Olivier Père

Créatures célestes de Peter Jackson

ARTE diffuse lundi 6 juillet à 22h20 Créatures célestes (Heavenly Creatures, 1994) de Peter Jackson.

Il s’agit du quatrième et meilleur long métrage du cinéaste néo-zélandais avant qu’il ne signe des films à gros budget pour les studios hollywoodiens. Peter Jackson abandonne l’horreur potache et la dérision de ses débuts pour s’intéresser à une histoire vraie, un fait-divers criminel qui défraya la chronique dans la Nouvelle-Zélande des années 50 : deux adolescentes, liées par une amitié passionnée basculant dans l’amour charnel, avaient tué la mère de l’une d’entre elles qui voulait leur interdire de se voir. Le scénario demeure très fidèle aux déroulements des faits, y compris dans la retranscription de la correspondance des deux amies. Issues de milieux sociaux diamétralement opposés, avaient développé un monde imaginaire, inventé un royaume de conte de fées dans lequel elles se réfugiaient pour échapper aux contraintes imposées par l’école et la famille.

La mise en scène est constamment inspirée et le cinéaste fait preuve d’une empathie totale pour les deux jeunes filles prisonnières d’une vie provinciale étouffante de conformisme et de conservatisme. Le film entretient une correspondance secrète avec Un ange à ma table de Jane Campion, autre merveille venue de Nouvelle-Zélande dans les années 90, magnifique biographie de Janet Frame qui parvenait à s’échapper de sa triste condition grâce à l’écriture, tandis que Juliet et Pauline échafaudent et mettent à exécution un maladroit projet criminel dans le même dessein. Dans les deux films – qui partagent le directeur artistique Grant Majors – la schizophrénie et l’hystérie de jeunes filles génèrent une vision exaltée du monde, retranscrite à l’écran par des visions subjectives, déformées par la colère ou le désir.

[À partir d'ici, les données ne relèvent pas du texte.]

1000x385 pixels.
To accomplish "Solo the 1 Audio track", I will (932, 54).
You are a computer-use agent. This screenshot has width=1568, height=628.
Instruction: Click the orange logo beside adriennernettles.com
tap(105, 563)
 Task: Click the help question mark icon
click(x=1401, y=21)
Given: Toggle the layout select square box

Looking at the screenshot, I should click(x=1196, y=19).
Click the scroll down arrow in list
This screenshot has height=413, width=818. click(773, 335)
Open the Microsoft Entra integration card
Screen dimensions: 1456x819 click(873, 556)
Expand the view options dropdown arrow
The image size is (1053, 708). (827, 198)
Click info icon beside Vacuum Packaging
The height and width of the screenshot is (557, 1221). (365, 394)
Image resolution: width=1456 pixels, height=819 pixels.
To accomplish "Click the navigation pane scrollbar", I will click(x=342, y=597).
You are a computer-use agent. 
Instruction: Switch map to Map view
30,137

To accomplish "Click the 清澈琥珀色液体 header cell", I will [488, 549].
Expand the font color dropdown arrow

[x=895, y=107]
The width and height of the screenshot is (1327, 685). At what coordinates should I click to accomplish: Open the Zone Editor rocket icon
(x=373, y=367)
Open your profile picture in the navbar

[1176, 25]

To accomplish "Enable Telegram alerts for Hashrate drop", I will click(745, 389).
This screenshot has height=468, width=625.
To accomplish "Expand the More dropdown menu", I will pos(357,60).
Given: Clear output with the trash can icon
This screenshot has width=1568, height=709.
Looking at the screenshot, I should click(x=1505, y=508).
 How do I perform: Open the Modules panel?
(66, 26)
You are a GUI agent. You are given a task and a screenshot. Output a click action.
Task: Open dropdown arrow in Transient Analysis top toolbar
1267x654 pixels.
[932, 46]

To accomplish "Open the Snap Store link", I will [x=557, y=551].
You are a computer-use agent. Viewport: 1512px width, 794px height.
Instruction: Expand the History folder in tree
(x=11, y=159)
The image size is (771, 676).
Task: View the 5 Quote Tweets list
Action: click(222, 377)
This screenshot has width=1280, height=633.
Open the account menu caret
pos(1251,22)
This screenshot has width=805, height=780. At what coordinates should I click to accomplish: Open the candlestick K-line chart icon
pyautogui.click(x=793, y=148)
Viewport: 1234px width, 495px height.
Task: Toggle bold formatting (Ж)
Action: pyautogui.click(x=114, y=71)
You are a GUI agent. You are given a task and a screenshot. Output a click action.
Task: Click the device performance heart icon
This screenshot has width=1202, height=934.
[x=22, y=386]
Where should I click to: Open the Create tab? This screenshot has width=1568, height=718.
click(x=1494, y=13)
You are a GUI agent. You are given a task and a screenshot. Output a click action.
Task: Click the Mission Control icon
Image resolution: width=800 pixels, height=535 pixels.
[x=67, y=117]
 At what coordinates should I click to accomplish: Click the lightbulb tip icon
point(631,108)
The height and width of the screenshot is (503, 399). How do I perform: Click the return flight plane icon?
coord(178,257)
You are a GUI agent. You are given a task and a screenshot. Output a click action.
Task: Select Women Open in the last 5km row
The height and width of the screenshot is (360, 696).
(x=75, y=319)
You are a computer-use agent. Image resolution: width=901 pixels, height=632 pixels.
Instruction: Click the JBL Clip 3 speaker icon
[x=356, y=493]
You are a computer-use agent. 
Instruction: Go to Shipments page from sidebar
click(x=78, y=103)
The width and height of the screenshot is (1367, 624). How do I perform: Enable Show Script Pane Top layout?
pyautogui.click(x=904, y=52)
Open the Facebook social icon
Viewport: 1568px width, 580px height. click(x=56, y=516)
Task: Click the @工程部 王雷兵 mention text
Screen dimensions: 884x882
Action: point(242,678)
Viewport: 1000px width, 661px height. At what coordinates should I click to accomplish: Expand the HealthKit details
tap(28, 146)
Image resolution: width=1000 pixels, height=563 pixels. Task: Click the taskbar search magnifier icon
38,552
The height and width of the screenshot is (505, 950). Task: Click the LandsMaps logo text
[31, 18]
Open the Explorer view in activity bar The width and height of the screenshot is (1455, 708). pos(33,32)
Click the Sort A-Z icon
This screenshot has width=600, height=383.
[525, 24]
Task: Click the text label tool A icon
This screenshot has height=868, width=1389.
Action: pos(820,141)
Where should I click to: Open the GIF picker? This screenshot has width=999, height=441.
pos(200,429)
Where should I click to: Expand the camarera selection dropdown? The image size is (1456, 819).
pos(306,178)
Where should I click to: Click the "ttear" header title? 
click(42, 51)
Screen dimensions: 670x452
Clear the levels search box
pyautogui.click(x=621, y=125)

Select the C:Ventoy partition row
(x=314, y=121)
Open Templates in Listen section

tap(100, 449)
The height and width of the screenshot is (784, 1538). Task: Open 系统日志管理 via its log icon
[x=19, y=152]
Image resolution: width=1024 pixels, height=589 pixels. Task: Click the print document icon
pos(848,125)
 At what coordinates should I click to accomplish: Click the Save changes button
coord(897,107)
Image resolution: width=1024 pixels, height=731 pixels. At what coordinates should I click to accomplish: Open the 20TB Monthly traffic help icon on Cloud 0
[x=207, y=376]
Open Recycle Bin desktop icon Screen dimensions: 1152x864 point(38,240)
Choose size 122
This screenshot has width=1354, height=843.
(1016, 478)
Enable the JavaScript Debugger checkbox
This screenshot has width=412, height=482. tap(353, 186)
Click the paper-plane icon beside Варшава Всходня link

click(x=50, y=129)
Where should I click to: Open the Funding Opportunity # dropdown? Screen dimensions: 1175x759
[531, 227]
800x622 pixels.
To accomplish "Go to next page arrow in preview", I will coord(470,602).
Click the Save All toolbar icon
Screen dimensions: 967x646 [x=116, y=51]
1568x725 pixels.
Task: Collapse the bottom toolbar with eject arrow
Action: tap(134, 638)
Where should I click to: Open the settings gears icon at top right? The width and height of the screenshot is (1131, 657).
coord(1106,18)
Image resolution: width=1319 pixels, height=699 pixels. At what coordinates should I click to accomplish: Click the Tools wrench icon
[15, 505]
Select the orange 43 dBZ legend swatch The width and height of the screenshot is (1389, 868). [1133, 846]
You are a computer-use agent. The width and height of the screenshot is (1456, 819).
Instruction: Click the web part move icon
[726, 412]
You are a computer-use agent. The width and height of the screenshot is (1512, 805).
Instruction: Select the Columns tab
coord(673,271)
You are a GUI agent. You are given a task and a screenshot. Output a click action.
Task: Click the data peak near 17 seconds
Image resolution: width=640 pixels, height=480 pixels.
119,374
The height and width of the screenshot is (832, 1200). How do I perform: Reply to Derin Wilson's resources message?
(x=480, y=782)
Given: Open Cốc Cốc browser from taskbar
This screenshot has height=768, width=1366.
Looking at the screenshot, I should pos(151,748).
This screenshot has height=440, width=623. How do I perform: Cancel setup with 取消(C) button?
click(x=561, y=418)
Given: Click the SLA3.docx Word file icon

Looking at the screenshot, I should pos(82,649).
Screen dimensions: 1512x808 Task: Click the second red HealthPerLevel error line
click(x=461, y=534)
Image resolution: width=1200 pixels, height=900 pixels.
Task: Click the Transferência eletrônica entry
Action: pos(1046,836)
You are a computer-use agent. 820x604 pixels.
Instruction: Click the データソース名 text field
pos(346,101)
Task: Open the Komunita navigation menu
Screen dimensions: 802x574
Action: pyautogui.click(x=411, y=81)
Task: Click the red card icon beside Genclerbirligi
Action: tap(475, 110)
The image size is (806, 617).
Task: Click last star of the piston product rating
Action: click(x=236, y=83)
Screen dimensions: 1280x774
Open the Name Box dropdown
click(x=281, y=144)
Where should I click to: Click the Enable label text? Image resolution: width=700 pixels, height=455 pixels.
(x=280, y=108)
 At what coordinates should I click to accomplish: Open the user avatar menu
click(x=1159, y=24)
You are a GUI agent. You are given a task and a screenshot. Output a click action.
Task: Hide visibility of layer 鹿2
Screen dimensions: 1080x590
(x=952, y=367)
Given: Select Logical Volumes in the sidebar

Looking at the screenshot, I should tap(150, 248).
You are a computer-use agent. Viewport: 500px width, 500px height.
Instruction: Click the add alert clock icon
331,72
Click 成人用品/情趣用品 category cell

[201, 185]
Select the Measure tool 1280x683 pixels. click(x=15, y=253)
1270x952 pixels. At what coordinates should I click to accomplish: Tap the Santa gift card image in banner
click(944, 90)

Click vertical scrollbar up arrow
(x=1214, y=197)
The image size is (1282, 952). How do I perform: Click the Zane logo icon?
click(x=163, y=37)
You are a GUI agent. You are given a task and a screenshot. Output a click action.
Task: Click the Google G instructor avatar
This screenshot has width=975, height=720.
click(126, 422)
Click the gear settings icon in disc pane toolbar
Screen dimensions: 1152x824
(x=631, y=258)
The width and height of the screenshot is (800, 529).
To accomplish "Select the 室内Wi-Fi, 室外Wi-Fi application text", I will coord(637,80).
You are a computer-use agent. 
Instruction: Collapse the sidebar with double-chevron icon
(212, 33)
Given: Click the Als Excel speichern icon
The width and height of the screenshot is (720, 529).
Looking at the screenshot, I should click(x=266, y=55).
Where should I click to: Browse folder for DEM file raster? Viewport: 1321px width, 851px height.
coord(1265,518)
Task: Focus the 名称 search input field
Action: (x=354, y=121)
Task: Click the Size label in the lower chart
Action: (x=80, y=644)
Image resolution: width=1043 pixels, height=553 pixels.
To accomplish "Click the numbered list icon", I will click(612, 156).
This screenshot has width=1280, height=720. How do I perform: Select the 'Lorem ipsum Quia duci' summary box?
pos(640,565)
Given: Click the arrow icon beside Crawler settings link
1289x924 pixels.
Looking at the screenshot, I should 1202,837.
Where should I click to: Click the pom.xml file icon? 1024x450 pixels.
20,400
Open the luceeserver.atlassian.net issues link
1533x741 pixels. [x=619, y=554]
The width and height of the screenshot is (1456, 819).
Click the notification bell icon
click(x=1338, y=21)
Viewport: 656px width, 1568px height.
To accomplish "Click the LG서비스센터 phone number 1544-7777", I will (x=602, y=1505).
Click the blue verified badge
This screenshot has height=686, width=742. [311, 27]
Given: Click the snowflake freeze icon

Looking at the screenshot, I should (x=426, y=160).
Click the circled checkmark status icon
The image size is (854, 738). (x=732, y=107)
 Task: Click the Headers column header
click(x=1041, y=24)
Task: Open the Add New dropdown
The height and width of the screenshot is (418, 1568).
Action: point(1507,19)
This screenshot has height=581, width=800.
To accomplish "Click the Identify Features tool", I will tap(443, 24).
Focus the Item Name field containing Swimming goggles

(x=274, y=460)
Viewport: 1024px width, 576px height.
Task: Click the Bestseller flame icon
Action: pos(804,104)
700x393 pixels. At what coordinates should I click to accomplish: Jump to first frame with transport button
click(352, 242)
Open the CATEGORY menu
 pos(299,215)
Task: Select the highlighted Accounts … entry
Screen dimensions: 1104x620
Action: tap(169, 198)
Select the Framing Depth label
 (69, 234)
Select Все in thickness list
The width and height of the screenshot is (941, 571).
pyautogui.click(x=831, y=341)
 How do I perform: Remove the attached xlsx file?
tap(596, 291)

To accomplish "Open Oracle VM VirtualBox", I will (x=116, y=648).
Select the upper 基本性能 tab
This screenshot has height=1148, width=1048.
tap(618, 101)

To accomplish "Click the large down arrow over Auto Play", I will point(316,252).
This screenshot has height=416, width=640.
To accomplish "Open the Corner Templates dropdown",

Le style baroque et fantasque du film se nourrit des passions et répulsions de ses jeunes héroïnes, du ténor Mario Lanza à Orson Welles dans Le Troisième Homme.

Créatures célestes révéla deux actrices extraordinaires ici dans leurs premiers rôles au cinéma, Melanie Lynksey et Kate Winslet, alors âgée de dix-neuf ans, promise à la brillante carrière que l’on sait et déjà impressionnante.

et Kate Winslet dans Créatures célestes

Melanie Lynksey et Kate Winslet dans Créatures célestes

 

Dommage que Peter Jackson n’ait pas persévéré dans cette voie romanesque, convulsive et fiévreuse et se soit engouffré dans des projets mégalomanes inféodés à une surenchère d’effets spéciaux numériques et une esthétique pompière.

Créatures célestes constitue d’ailleurs une sorte de mise en abyme de la filmographie de Peter Jackson qui s’est perdu à l’instar de Juliet et Pauline dans la fabrication d’univers toc et kitsch d’après Tolkien, la folie et la révolte en moins.